Read The Mirk and Midnight Hour Online
Authors: Jane Nickerson
Tags: #Teen & Young Adult, #Historical Fiction, #United States, #Civil War Period, #Literature & Fiction, #Romance, #Fantasy, #Historical, #Science Fiction & Fantasy, #Sword & Sorcery, #Horror, #Paranormal & Fantasy
“Because he’s a fiend. I’ll explain later. Ouch,” Sunny said, dropping Seeley and then helping him up. “It’s no use. Even if we could get you out, we couldn’t risk your life with the drop down. Y’all think we can break through the wall?”
“Hush,” Laney whispered. “Listen.”
We all paused, wide-eyed. From outside came thudding sounds, as of objects being thrown against the house, and then voices—King’s rumbling tones and Dorian’s higher ones.
“What’s going on?” Sunny cried. “Seeley, get on me again and look.”
The boy clambered onto Sunny and stretched his neck to see out the window. “King’s dumping brush and logs in a pile against the house.”

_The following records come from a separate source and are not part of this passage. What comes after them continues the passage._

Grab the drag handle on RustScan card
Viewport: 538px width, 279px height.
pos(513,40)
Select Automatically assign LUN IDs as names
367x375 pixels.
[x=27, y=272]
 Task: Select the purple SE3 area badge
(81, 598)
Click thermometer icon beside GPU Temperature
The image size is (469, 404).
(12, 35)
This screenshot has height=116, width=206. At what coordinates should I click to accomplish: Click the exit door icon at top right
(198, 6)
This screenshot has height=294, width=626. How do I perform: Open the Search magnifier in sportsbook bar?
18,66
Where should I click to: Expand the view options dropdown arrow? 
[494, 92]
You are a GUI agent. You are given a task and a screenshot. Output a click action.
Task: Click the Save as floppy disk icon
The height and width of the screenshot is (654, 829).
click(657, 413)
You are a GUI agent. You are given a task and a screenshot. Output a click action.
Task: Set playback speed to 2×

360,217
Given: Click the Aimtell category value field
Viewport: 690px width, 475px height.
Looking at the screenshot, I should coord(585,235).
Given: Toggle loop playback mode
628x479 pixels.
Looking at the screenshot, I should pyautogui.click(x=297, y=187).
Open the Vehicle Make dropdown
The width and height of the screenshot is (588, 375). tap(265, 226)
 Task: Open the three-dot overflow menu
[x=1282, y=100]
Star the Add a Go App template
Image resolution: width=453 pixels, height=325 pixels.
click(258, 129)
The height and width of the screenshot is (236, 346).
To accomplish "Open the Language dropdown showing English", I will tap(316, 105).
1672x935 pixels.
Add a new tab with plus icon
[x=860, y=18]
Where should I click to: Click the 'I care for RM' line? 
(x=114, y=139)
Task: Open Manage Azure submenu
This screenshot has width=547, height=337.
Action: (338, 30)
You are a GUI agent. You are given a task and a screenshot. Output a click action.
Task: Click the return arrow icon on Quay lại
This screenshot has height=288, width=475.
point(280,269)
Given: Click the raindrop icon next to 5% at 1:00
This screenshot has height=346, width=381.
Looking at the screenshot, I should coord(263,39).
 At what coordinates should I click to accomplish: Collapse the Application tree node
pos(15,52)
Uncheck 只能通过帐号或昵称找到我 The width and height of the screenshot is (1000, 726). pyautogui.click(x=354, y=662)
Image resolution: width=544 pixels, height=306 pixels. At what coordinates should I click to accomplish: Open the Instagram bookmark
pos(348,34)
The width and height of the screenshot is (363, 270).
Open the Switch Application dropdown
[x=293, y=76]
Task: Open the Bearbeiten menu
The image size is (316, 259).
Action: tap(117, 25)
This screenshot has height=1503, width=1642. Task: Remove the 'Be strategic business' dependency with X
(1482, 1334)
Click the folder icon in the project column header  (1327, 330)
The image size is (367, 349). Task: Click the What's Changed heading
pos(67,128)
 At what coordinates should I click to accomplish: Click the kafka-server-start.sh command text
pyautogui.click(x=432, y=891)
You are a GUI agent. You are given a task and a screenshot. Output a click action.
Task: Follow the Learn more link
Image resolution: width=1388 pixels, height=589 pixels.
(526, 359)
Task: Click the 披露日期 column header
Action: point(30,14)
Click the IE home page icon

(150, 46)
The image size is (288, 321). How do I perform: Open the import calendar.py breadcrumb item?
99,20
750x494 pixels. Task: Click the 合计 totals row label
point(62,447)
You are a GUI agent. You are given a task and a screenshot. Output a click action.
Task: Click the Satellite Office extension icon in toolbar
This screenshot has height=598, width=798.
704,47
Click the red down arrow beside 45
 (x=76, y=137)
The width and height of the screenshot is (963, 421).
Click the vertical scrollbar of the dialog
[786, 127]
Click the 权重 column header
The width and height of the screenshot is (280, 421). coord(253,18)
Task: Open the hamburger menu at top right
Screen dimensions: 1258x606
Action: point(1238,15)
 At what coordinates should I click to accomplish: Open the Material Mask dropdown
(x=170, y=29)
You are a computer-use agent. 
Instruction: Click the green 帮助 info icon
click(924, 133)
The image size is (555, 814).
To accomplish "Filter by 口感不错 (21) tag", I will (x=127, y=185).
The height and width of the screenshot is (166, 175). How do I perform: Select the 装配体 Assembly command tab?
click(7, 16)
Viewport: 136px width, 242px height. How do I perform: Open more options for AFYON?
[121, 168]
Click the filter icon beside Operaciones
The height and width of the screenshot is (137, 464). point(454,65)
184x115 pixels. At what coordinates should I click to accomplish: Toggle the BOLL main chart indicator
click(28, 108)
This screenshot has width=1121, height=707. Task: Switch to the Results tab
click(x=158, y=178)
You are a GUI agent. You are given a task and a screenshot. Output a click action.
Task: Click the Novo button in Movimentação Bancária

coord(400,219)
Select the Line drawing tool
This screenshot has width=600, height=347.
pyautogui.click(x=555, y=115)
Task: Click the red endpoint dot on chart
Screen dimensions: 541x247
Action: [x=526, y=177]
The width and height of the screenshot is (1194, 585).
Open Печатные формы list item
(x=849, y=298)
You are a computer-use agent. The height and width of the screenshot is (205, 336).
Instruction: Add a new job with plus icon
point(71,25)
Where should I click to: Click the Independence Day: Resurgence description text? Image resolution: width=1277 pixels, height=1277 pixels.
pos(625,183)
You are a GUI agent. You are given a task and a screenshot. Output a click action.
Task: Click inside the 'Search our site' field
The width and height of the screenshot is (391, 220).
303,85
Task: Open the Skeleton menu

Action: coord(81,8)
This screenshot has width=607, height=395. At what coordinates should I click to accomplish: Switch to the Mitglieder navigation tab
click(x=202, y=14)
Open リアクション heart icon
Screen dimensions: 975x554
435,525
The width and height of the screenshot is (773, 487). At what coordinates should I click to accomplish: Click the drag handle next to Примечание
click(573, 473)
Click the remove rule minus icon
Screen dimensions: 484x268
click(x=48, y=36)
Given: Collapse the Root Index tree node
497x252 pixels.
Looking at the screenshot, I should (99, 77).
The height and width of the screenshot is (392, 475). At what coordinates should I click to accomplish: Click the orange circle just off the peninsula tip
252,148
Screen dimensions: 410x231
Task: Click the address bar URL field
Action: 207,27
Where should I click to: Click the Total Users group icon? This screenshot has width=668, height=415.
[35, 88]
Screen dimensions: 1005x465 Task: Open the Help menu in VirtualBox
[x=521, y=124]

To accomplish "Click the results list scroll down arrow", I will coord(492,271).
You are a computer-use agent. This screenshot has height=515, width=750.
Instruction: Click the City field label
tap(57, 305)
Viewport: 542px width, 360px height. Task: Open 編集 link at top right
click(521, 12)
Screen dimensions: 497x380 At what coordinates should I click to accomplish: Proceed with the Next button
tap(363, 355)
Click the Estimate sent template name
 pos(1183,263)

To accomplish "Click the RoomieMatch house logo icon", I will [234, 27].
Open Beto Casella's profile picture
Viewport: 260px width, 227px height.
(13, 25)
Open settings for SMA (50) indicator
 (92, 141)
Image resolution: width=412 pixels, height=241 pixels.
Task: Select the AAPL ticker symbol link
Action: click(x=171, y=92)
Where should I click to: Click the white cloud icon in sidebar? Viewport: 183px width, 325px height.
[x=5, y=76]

“What on earth?” Miss Elsa jumped to her feet. “No, they wouldn’t!” she cried as realization set in.
“Uh-oh,” Seeley said. He shouted now and waved his hands out the window. “King! King! Don’t do it! We can’t get out!”
The smell of smoke wafted up.
“He’s torching the house!” screeched Sunny, dumping Seeley and shoving against the door once more. “He’ll burn us alive! We’ve got to get out of here!”
“Dorian!” I screamed toward the window. “We’ll give you anything. Seeley will give you Panola. Don’t do this!”
By turns, we shouted, prayed out loud, beat at the door, whacked at the plaster, sobbed. I don’t know which things I did. Maybe all of them.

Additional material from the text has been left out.